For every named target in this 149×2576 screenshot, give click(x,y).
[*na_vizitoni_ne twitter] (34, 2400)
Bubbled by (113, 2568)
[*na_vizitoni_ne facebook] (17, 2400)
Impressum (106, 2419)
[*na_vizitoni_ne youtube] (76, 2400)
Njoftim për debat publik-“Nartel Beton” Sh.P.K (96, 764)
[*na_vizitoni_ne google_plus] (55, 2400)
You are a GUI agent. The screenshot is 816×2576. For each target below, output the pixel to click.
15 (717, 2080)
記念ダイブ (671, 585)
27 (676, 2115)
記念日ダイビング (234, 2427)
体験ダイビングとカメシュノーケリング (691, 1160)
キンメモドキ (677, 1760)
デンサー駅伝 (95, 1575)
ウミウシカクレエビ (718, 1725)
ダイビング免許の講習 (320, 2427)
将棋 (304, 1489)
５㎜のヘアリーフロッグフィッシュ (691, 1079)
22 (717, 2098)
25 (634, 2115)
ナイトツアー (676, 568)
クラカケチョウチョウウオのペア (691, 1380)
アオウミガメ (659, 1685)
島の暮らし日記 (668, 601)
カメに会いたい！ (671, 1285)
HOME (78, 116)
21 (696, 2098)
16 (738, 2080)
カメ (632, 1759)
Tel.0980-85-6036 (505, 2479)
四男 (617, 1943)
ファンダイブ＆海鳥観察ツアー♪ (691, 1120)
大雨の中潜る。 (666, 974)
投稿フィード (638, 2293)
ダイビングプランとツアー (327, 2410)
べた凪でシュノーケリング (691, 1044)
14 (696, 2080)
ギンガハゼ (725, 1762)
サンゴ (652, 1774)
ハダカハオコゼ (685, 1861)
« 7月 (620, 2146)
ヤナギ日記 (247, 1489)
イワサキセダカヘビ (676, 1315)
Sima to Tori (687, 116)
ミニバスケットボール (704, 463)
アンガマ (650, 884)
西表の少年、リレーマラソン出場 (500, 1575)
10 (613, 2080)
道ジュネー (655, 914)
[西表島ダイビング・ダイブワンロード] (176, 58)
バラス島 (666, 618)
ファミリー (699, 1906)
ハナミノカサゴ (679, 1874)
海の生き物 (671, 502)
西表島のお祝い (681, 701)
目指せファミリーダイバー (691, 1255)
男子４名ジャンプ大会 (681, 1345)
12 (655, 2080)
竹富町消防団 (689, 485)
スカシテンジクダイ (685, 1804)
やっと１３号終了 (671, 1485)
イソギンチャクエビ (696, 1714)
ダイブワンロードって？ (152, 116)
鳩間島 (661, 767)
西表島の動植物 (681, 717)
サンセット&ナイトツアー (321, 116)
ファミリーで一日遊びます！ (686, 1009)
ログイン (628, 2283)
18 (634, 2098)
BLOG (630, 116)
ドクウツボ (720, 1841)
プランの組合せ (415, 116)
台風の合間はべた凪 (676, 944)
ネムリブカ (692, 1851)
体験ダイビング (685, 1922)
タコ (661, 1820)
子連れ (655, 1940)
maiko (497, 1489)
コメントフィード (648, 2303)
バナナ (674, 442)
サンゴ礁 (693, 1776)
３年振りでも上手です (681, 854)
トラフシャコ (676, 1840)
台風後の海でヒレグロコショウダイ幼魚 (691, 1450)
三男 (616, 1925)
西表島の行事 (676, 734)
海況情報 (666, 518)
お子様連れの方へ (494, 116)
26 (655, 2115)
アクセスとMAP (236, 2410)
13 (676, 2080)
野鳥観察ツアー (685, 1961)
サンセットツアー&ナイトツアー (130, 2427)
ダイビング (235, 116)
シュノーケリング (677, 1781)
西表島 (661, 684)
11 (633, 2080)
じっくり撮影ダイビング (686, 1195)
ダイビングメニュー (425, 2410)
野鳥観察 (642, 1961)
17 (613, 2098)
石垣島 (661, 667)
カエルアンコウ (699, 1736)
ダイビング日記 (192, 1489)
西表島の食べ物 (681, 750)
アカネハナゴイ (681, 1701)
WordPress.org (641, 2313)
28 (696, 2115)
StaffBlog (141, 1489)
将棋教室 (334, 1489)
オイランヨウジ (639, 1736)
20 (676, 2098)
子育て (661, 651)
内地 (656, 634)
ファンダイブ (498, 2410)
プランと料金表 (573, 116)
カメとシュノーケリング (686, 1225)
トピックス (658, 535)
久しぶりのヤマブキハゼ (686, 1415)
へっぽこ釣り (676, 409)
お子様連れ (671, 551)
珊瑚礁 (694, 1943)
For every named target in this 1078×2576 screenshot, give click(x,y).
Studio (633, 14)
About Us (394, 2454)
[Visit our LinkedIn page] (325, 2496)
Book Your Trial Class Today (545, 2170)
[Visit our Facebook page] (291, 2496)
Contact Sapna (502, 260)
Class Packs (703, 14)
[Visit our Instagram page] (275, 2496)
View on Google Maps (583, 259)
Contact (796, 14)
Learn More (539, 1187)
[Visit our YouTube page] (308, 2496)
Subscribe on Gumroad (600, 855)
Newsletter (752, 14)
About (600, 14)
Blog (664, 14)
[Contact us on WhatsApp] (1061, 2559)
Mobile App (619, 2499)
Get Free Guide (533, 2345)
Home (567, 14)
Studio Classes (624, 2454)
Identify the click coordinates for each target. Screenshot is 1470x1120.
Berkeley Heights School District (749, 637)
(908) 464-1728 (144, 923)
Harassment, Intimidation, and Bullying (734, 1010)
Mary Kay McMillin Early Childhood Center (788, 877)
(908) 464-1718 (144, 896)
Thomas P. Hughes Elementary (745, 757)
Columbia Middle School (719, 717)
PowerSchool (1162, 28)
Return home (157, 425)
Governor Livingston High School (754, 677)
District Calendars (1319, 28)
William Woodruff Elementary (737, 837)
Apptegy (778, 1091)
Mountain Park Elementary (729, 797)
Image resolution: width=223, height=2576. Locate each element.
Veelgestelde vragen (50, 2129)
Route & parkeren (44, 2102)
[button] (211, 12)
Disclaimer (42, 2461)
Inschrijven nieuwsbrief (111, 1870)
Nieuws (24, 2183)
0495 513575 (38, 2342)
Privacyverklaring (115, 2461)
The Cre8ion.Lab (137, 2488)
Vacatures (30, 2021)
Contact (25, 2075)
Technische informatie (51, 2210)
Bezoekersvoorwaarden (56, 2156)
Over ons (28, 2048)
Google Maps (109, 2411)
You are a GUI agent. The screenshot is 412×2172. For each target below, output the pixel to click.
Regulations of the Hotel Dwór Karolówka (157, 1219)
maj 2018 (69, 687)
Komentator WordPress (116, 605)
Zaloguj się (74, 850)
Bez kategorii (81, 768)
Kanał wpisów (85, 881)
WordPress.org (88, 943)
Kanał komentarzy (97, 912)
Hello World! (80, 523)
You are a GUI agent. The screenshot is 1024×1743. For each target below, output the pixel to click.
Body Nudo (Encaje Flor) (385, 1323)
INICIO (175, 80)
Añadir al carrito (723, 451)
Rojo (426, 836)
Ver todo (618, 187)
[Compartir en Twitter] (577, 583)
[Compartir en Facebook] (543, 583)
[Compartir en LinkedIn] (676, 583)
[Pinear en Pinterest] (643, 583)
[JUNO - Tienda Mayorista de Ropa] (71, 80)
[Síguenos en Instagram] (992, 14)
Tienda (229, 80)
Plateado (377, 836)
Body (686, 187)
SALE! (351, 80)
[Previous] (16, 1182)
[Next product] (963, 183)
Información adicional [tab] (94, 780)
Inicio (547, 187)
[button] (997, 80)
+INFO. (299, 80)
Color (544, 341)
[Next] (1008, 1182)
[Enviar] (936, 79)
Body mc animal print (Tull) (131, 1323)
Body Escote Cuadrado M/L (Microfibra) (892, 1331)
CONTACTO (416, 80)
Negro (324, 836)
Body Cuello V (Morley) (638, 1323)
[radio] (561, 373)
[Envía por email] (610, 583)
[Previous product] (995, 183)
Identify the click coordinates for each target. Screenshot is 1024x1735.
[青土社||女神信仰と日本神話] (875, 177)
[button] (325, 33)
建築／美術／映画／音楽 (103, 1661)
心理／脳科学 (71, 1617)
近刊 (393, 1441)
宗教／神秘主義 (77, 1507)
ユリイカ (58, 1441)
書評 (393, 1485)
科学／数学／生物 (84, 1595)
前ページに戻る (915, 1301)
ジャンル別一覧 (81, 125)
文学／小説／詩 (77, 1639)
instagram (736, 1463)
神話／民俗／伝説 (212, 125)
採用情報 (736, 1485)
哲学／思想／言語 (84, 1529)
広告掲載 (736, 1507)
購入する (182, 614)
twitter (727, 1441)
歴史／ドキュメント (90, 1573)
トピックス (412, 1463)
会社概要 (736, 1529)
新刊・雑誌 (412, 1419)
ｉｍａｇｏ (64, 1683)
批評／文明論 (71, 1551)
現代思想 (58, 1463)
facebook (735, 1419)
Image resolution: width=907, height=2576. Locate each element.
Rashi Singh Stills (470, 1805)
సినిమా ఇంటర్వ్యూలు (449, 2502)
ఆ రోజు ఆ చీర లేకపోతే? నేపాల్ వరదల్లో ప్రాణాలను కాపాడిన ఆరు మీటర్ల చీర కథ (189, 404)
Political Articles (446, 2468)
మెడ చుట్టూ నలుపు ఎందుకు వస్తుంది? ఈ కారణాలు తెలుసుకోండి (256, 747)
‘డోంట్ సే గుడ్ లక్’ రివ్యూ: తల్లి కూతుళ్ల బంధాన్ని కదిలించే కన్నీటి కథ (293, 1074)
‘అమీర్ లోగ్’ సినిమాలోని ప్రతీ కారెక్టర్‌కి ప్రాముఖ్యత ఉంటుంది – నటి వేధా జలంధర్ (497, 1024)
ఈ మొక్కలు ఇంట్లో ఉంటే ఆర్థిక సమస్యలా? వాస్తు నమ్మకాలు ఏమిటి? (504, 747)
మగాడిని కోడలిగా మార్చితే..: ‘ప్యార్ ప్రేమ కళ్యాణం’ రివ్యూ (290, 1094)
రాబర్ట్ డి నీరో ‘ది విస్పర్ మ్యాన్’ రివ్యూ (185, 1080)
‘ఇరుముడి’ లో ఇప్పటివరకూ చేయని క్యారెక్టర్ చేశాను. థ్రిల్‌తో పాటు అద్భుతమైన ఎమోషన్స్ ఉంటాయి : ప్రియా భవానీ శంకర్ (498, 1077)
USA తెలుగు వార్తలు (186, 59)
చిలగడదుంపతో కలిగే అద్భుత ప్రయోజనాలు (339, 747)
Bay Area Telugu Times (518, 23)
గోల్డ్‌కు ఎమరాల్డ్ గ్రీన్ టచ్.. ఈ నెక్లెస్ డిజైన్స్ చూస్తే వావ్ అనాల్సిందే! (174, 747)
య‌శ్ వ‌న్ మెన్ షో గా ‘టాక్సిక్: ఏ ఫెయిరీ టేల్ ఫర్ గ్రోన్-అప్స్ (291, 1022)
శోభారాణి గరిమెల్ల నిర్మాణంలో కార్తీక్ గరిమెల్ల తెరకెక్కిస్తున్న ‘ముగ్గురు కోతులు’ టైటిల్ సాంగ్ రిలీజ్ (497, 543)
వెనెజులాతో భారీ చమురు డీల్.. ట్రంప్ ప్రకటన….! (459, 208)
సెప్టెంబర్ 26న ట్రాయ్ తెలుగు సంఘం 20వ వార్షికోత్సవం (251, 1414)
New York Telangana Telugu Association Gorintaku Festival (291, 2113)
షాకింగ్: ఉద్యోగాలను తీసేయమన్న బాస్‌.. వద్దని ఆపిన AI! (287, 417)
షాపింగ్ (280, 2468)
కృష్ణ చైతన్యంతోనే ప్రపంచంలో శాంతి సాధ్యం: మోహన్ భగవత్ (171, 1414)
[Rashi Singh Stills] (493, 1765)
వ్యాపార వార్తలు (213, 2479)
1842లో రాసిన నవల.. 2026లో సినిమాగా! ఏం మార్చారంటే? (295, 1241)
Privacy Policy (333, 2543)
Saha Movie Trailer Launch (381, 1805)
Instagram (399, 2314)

# EXERCISE BRIEF
Retype exactly, and only, the lines above from the one where "[Contact us on WhatsApp] (1061, 2559)" occurs up to and including the one where "(908) 464-1728 (144, 923)" occurs.

# SOLUTION FOR THIS EXERCISE
[Contact us on WhatsApp] (1061, 2559)
Mobile App (619, 2499)
Get Free Guide (533, 2345)
Home (567, 14)
Studio Classes (624, 2454)
Identify the click coordinates for each target. Screenshot is 1470x1120.
Berkeley Heights School District (749, 637)
(908) 464-1728 (144, 923)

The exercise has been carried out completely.